Jin Kazama witnesses the death of his mother Jun by Tekken in the slums known as Anvil. After finding a Tekken ID he decides to seek out vengeance for his mother’s death.
Fast forward into the future. 20239 to be exact. The world is a different picture and has become a product of chaos. Tekken, the largest corporation in the world has become what we are told a “product of peoples greed and desire”. They run the land by way of soldiers they call “jackhammers”. They also hold the #1 tournament in the country each year presented live to the thrill of audiences. The tournament is called “Iron Fist”. The winner get the prestige of being the #1 fighter in the world and the respect of Tekken corporation.
Jin Kazama (John Foo) comes from the streets with only the company of his sole living family member, his mother Jun Kazama (Tamlyn Tomita).
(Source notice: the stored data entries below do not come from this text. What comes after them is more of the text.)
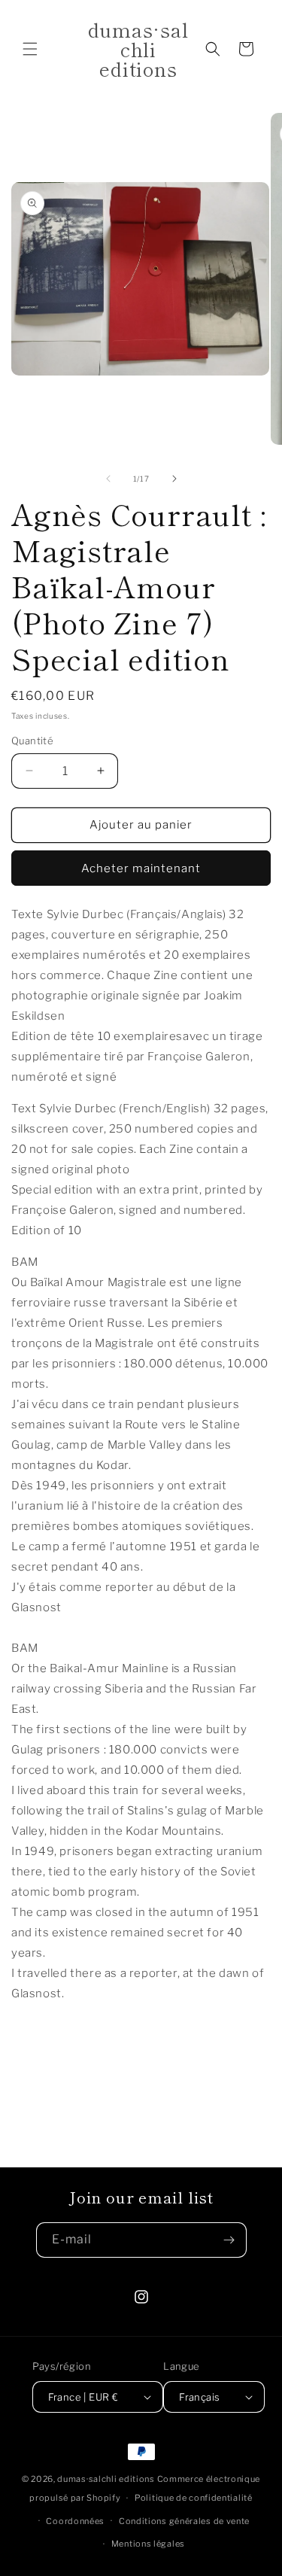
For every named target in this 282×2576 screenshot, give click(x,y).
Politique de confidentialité (194, 2497)
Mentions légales (148, 2543)
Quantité (32, 740)
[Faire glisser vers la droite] (174, 478)
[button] (30, 48)
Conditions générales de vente (184, 2521)
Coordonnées (75, 2521)
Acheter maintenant (141, 868)
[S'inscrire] (229, 2240)
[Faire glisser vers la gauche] (108, 478)
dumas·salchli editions (105, 2479)
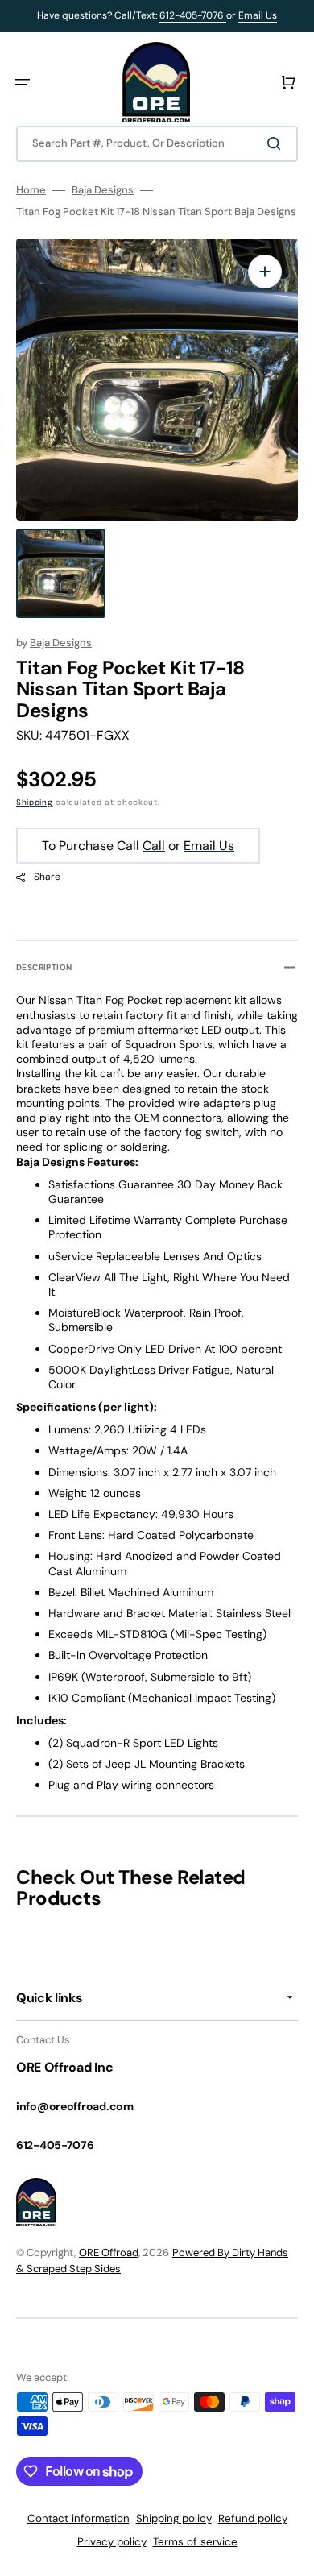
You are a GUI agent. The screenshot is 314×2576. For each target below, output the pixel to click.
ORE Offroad (108, 2252)
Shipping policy (174, 2518)
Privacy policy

His mother trained him from an early age to stand up for himself and be a fighter. Though times are hard in the streets which go by the name of the “anvil”. Jin has made ends meet here and there by smuggling illegal pirated electronic goods. His pay allows him to buy black market goods like coffee, oranges and small souvenirs from generations past.
Jin, has no interest in the Iron fist, even though he is regarded as a local bad ass who is able to hold his own in fight. When the Tekken corp enforces word of the illegal smuggling they target Jin and his mother as violators and send missiles hurling into theirhouse. Jin, who had stepped out is forced to watch his house and only family member blown to bits. It is retribution that drives Jin to enter the tournament and prove his honor hoping to get a shot at revenge in the process.
The tournament features a variety of skilled opponents. Each has his or her own specialty that is tested against each other in the ring. Kazuya, (Ian Anthony Dale) son of current leader Heihachi Mishima (Cary-Hiroyuki Tagawa ) is intent on overtaking the corporation as heir to the throne. His cold hearted approach only angers his father, keeping Heihachi from passing the title down to his son. Jin, is elected the people choice after beating out a Tekken fighter by the name of “Marshall Law”. This begins the journey and the inevitable competition.
While brought into the Iron Fist challenge, Jin becomes good friends and the love interest of Christie Monteiro (Kelly Overton) another fighter in the tournament. Jin is also lead by his new sponsor Steve Fox (Luke Goss) who offers advice along the way.
Tekken is designed to be a formula driven action film. There are certainly plenty of fighter to fighter confrontations in a premise that follows much like the films “Blood Sport” and “KickBoxer”. The new element here is of course, the future aspect and its back story. “Tekken” doesn’t offer alot we haven’t see before, but it does follow the underdog-to-champion style of filmmaking that tends to be a crowd pleaser almost by default.
Now the real back story here is that “Tekken” is also an arcade fighting game developed by Nameco. Tekken has had many follow up game releases ultimately triggering the need for a feature film based on gameplayer target audiences. The franchise itself has been a big hit and like many of these hit games….a film will eventually follow.
I’m a big fan of martial arts films, so Tekken was a blast to watch for me. We come to expect a certain amount of familiarity in these movies as being a part of that whole “Karate Kid” generation. The editing is done well and the fight scenes are impressive but short. Audiences will guess from the get go that the bad guys will lose and the underdog will prevail. That’s not a spoiler as all these films follow that premise. Director Dwight H. Little did great job with the script he was given while hottie Kelly Overton is certainly a reason to watch. John Woo, does a great hob with his fancy moves and will most likely keep on his current trend of modern marital arts films. Tekken has a feel that reminded me of “Death Race” and other movies with a complementary score that delivers to all your game lover expectations.